Ce qui revient à dire qu'on
a réellement, avec cette déclaration, une licence en vue de s'adonner à tous
les abus, notamment quand l'idéologie au pouvoir consacre implicitement la
primauté des références religieuses —
restrictivement interprétées, et ce abusivement, dois-je signaler — sur
le droit international.
En un mot, le maintien d'une
pareille déclaration équivaut, rien de moins, à un engagement de la part de la
Tunisie à ce que le législateur ne puisse prendre aucune loi susceptible d’être
interprétée comme contraire à la religion.
On a pu dire, à bon droit,
que la déclaration générale était, sous le régime déchu, l'arme fatale utilisée
à tout bout de champ pour retarder les réformes ou ne pas rendre effectives
celles dont le texte avait fini par être arraché. Aujourd'hui, elle est bien une
bombe atomique pouvant pulvériser tous les acquis du Coup du peuple, cette
révolution qui est d'abord et surtout une invitation à révolutionner notre
mentalité rétrograde.
Les exemples sont en nombre
et il est inutile de les rappeler. Ce qui nous intéresse davantage ici, dans le
contexte actuel de transition démocratique, c'est d'insister sur le fait que le
référent ultime en matière des droits citoyens en ce pays doit être constitué,
pour le moins, par les valeurs universelles telles que consacrées par les
droits humains repris dans les traités internationaux. Et en premier de ces
droits doivent figurer ceux de la femme eu égard à leur charge symbolique; car
on sait l'importance de la symbolique en politique, ce qui rejoint, d'ailleurs,
celle de l'imaginaire dans la société.
Or, cela doit être inscrit
en toute clarté, sans formules alambiquées ni tournures diaboliques, dans une
constitution novatrice qui soit un modèle du genre, non seulement pour le monde
arabe, mais aussi pour le monde entier.
La Tunisie doit avoir pour
objectif l'excellence en termes politiques et religieux; son génie l'autorise
et sa religion le permet. Mais cela ne sera possible que moyennant une pratique
différente, originale de la politique — compréhensive, dis-je — et une
refondation de notre interprétation de l'islam conformément à son esprit,
reprenant l'effort déjà entrepris par le soufisme de la Vérité.
Ce sera donc l'honneur de
l'actuel gouvernement d'arrêter de jouer avec les mots et de démontrer son
attachement sincère et sans ambiguïté aux droits des femmes en tant que
composante essentielle et parfaitement égale à l'homme en Tunisie. Il est donc
impératif d'administrer
la preuve de pareille volonté sans le moindre détour par un signal fort donné
aussi bien par le gouvernement que par les femmes et les hommes de la
Constituante.
Pour le gouvernement, il
s'agit de retirer la déclaration au plus vite ou encore de déclarer qu'elle n'a
plus d'objet du fait de l'abrogation de la constitution à laquelle elle réfère.

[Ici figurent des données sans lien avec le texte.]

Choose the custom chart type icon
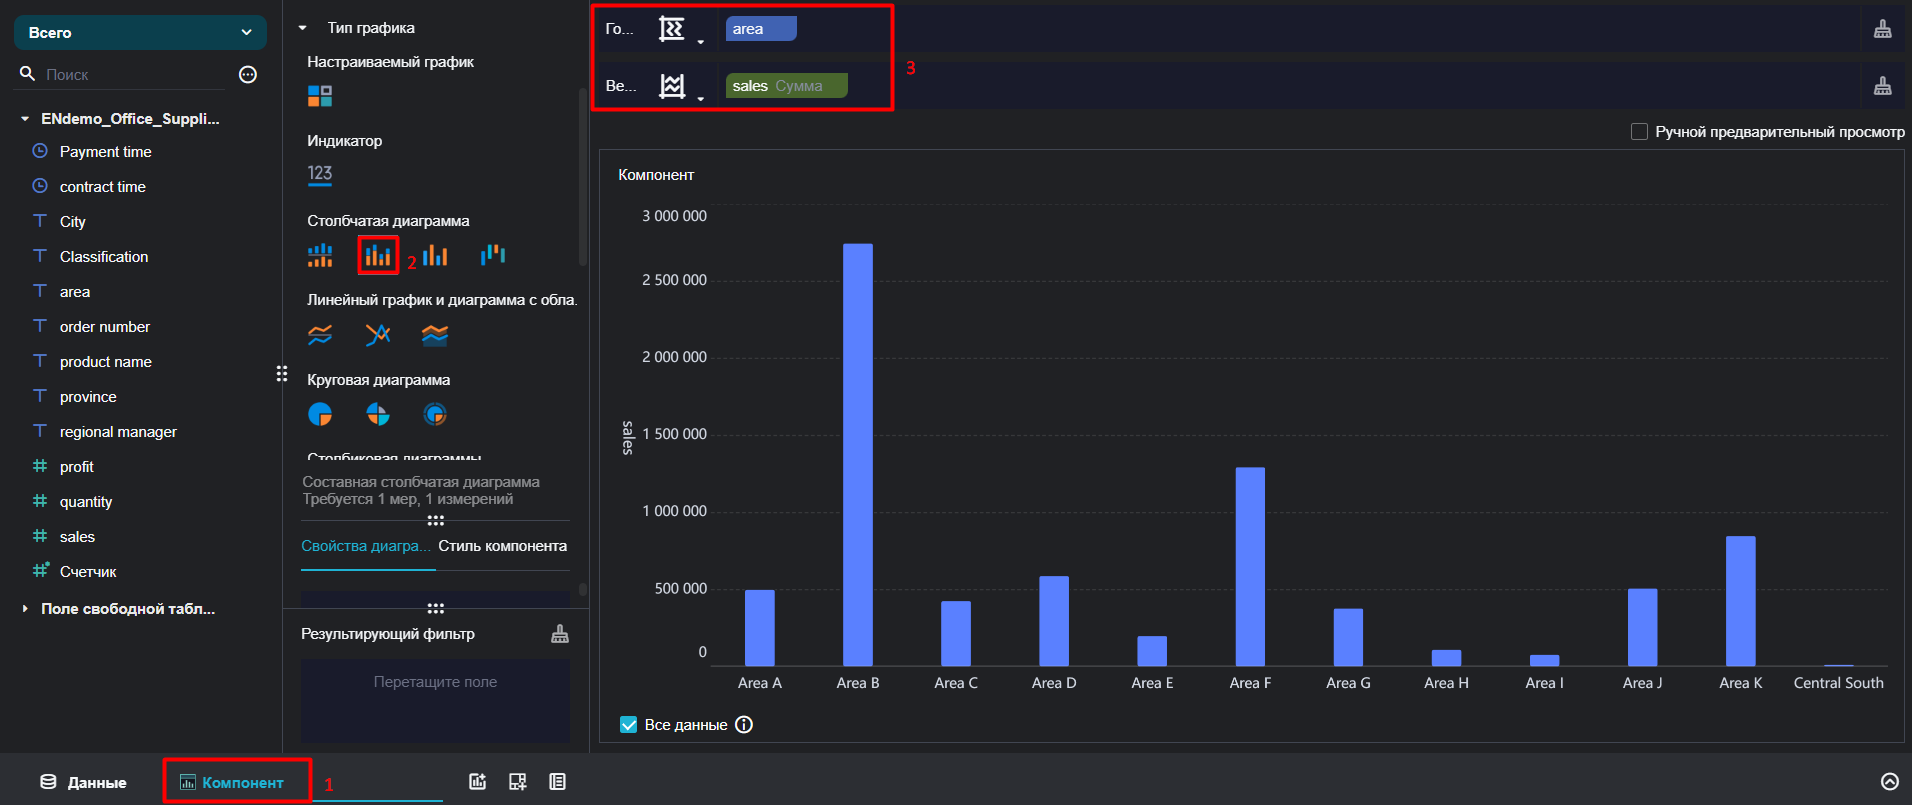 pyautogui.click(x=320, y=96)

Pour la Constituante, et on y reviendra infra, cela passe par la consécration
de l'égalité parfaite de l'homme et de la femme afin d'ouvrir la voie à toutes
les réformes nécessaires dont notre société a besoin et conformer le dispositif
législatif attardé du pays à sa réalité sociologique extrêmement vivace, à la
pointe du progrès.
Une idiosyncrasie antéislamique :
Pour cela, aujourd'hui, on
ne peut plus se contenter d'user de l'exception religieuse autorisant de faire
l'économie de réformes que nous impose notre temps. Une interprétation juste et
honnête de la religion commande même une telle orientation.
Ainsi, les arguments qui
sont opposés au retrait de ladite déclaration sont éculés et dénués de
fondement religieux; ils ne relèvent que d'une bataille d'arrière-garde de
milieux minoritaires cherchant à imposer par tous moyens leur conception
purement machiste et biaisée de la religion. Il est impératif donc de revenir à
une saine interprétation de notre religion en coupant définitivement avec
l'idiosyncrasie antéislamique hostile à tout ce qui est révolutionnaire dans
l'islam, notamment son esprit à jamais en avance sur son temps.

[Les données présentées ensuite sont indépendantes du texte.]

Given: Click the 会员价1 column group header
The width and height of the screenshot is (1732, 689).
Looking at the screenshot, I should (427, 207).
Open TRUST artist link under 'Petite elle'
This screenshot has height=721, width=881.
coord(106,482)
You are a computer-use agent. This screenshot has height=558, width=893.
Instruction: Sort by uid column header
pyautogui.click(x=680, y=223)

On nous dit qu'il s'agit, en
l'occurrence, de ne pas heurter l’identité arabe et musulmane. Mais qu'est-ce
l'identité arabe sinon une tension vers une liberté voulue totale dans un
esprit de conquête absolue? Et qu'est-ce l'identité musulmane sinon un respect
de l'absoluité divine dans un total esprit de liberté matérielle moyennant des
limitations formelles minimes et variables selon le recours ou non à leur
esprit et les intentions sous-jacents ?
Ainsi, pour les principes
censés régir la famille musulmane, octroyant à l'homme un rôle prépondérant,
cela correspondait à une réalité qui n'est plus. Aujourd'hui, la femme peut
être en meilleure position que l'homme dans ce rôle primordial tendant à
garantir l'épanouissement de la famille et son entretien, ce qui a été le but
suprême des principes retenus par le Coran.
Dire le contraire, c'est
assurément violer l'islam en ce qu'il a de plus sacré, son esprit égalitaire et
son souci premier d'élévation de l'être humain et de protection de l'institution
majeure qu'est le foyer familial pour un développement sain et harmonieux de
nos générations.
L’inégalité des sexes devant
l’héritage est une des malheureuses illustrations de pareille perversion de
l'esprit islamique. En effet, prétendre ne pas toucher à cette inégalité au
prétexte qu'un texte coranique est catégorique en la matière, c'est faire acte,
non pas de piété et de respect du Coran, mais tout simplement de machisme et de
violation de l'esprit même de l'islam qui est foncièrement égalitaire.
C'est qu'il ne faut pas
oublier que si l'islam s'est contenté d'attribuer à la femme une part moitié
moindre que celle de l'homme, c'est qu'elle n'avait droit à rien à l'époque de
la révélation; aussi, pareille demi-part était déjà révolutionnaire et n'avait
déjà pas été acceptée de bon cœur par les hommes de l'époque !
Que les rigoristes osent
nous dire maintenant que l'islam n'est pas égalitariste et qu'il n'a pas élevé
la condition de la femme le plus haut possible pour son temps ! Et qu'ils osent
dire que l'esprit de l'islam n'est pas pour le renforcement de pareil statut
éminent de la femme !
Car, ils ne peuvent nier
qu'il l'a fait et l'a bien fait, que l'esprit de ses textes mande, pour tous
les croyants doués de raison, de continuer d'agir toujours en ce sens en
renforçant les droits de la femme pour une parfaite égalité avec les hommes.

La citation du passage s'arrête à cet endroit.